* _原文段落_:
↓

李宇铭 北京中医药大学
自古以来,培养中医师就是采取师承的方式,背熟经典,打好童子功,随师临证,破解理论上的疑惑,在习得前人经验与自我感悟中,逐步提高。但随着现代中医药院校教育模式的推广,重师承、学经典等好方法却没有得到应有的重视,影响了中医药人才的培养。
注重学习中医经典
在很多中医药院校中,中医经典的学习课时不足一直是个严重问题。以某中医学院为例,中医专业5年制近20门课程,共1260学时,而课程中经典著作仅有《内经》选读、《伤寒论》选读、《金匮要略》选读、温病学以及中医各家学说5门课(其实严格来说,温病学以及中医各家学说不算是经典著作)共288学时。课程门数虽占1/4,而学时则仅中医课程的22.9%,在校总学时的8.4%。相对而言,其他类选修课程的总学时也有400学时以上。
因此,在校学生普遍没有通读,更没有完整精读中医经典著作。在北京中医药大学,《金匮要略》的教学时数是54课时,相比起原定的80学时已经相差很远,更不要说80学时是否足够。而有些院校更是把经典学科当作选修课,或把它当作理论课而不是临床课,可见对经典学习的重视程度。
再者,虽然近年来中医界提倡重视经典,可是在本科课程中除了4门经典课之外,其他课程与经典缺乏联系,在临床上更少有中医运用经典方法看病的实例,因此学生都感叹,经典都是过去的东西,今天不能用了。
究其成因,一是不重视经典的学习,认为经典学习已经过时,里面的文字意深难懂,千年前的古书还拿在手里当作宝?二是认为中医经典的内容,已经散布在不同的学科中,因此便不用另外专门讲授。张仲景《伤寒杂病论》原序中就说:“观今之医,不念思求经旨,以演其所知”,现代出现这个问题就不奇怪了。

↑

* _所给记录_:
↓

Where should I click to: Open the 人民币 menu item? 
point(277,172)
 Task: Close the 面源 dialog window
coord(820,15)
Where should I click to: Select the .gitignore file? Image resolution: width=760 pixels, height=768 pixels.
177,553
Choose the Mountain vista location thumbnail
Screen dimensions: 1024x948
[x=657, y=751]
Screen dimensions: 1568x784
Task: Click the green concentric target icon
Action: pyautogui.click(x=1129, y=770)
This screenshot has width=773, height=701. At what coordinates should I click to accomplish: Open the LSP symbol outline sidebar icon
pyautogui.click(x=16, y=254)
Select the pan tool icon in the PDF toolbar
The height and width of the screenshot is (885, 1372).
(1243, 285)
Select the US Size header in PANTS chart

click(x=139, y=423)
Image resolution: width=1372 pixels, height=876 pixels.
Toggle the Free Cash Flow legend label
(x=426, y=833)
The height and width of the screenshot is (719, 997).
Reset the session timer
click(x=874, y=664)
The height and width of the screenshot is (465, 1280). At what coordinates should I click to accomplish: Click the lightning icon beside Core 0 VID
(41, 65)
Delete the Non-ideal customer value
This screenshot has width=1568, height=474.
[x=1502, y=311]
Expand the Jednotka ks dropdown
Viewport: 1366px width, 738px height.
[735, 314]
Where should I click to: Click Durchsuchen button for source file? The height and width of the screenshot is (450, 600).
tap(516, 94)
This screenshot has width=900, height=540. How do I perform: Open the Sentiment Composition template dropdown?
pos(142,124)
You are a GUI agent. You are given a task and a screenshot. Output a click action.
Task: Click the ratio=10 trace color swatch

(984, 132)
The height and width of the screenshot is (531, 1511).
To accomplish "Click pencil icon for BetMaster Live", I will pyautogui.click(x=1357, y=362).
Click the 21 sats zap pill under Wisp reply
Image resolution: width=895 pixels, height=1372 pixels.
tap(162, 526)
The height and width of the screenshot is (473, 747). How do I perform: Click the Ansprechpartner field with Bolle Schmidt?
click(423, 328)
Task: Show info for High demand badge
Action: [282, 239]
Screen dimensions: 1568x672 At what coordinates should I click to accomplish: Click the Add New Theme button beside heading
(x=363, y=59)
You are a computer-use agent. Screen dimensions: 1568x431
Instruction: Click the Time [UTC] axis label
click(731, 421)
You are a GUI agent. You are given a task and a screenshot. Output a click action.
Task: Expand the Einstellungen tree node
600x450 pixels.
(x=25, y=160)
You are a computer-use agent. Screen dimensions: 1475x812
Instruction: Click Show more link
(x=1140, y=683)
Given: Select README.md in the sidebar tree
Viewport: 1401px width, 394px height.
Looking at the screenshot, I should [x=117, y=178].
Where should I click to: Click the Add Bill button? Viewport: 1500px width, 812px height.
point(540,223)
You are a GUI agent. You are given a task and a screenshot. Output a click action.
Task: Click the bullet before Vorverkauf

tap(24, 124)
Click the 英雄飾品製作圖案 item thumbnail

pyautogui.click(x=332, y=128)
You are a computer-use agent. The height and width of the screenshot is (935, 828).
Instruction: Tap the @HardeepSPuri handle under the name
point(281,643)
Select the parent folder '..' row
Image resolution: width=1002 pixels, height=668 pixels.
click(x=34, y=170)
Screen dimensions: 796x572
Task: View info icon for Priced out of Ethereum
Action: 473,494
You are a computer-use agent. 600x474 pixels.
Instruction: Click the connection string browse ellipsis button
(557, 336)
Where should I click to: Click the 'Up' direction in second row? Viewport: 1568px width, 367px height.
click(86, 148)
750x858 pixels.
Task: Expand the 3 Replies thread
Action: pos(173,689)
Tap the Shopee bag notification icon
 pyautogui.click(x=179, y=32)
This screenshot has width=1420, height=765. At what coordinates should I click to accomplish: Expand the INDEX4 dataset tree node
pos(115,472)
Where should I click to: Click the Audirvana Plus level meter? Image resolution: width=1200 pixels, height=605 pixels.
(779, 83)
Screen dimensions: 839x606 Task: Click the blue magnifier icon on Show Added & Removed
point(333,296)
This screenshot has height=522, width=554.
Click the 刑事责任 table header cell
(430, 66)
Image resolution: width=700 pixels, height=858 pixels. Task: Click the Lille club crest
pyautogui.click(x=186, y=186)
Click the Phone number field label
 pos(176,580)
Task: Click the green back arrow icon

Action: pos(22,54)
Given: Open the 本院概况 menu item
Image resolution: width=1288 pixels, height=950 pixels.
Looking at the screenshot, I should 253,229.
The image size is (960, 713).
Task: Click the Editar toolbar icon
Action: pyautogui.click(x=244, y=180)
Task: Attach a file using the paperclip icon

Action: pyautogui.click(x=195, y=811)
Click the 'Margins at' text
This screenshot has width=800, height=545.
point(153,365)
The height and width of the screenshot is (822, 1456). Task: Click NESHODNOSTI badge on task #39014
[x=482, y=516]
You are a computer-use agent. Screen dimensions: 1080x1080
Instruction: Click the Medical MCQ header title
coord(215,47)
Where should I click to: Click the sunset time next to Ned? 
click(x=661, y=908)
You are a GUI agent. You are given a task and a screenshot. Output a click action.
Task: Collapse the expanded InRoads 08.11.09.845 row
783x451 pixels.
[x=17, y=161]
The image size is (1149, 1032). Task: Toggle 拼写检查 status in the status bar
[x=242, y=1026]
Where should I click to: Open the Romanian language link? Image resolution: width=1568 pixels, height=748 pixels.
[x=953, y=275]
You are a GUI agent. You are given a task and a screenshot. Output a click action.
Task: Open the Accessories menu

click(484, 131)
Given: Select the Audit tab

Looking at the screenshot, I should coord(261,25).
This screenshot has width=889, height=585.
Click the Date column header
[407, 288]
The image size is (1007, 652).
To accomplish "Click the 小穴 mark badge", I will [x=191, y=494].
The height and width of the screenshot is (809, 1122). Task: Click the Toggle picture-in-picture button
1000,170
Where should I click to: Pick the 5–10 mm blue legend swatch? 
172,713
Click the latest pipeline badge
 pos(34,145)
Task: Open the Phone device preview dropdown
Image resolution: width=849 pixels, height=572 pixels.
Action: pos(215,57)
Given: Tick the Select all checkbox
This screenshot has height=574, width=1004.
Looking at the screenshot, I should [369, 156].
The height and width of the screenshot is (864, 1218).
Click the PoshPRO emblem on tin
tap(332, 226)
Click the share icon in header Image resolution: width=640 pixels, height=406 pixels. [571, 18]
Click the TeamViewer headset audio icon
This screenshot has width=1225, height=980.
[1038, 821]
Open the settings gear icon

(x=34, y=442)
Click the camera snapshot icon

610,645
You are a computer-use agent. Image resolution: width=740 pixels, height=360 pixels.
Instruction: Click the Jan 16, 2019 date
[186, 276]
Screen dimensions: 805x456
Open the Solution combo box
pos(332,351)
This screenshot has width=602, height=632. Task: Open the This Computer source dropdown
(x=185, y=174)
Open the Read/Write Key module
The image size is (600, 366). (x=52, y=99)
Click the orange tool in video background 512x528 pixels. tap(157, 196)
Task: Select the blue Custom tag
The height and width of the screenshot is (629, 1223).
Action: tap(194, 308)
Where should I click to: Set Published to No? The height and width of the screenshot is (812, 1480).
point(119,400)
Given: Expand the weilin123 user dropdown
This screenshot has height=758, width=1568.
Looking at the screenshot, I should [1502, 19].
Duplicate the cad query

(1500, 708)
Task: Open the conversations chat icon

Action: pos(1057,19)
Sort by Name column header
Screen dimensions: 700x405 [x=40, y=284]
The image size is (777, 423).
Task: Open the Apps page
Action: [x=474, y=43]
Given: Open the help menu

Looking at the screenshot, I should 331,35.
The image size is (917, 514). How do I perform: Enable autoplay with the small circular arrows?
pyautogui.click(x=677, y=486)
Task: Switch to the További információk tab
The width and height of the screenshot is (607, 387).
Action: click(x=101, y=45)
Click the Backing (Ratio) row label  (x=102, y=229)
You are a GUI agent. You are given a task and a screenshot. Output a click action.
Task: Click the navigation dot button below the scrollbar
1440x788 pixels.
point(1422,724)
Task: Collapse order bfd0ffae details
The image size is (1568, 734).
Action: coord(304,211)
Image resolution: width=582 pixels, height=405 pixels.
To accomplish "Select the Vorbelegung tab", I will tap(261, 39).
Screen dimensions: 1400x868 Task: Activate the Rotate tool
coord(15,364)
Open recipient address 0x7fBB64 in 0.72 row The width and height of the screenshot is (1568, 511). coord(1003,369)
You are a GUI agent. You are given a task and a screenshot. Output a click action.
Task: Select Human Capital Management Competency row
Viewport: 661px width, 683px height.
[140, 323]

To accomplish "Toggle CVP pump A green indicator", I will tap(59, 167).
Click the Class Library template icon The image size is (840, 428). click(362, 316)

↑

* _任务要求_:
**1.** 下列说法是否与中医经典学习一文相符?逐项答"是"或"否",并照原文引出起决定作用的语句。
(a)某中医学院中医专业5年制课程共1260学时。
(b)在北京中医药大学,《金匮要略》的教学时数为80课时。
(c)文中认为,严格来说温病学属于经典著作。
**2.** 中医经典学习一文写到最后一句就停了,请接着往下写。

* _逐项答案_:
**1.**
(a)是。"中医专业5年制近20门课程,共1260学时"
(b)否。"《金匮要略》的教学时数是54课时"
(c)否。"严格来说,温病学以及中医各家学说不算是经典著作"

**2.**
其实,历代名医均刻苦钻研中医经典并推崇之,这是因为其不仅能有效地帮助人们掌握中医理论,还一直在指导着中医临床。《黄帝内经》是中医理论奠基之作,丰富的理论至今还没有人能把它完全解析;《伤寒论》和《金匮要略》,是奠定中医辨证论治体系的重要著作,其中的理法方药,现代更是经常使用;《温病条辨》是清代的著作,是对温病学发展的重要贡献。四大经典是中医由经验水平上升到科学理论层次的里程碑,如果我们学习经典,将有助直接成为辨证论治之医,而且更能体会到理、法、方、药的统一。
但现在的中医基础理论课,其实只是从《黄帝内经》抽取部分内容整理而成,是否能反映《内经》本来面貌已经是一个大问题,更不要说教材编写中出现的错误。自古以来民间的师承教育,经典是中医学生的“必读”,且医术高超的中医师无不有着深厚的经典功底,很多名老中医甚至每年把四大经典复习一遍。现代中医高等教育,把中医经典放到次要的地位,实不利于培养高层次的中医药人才。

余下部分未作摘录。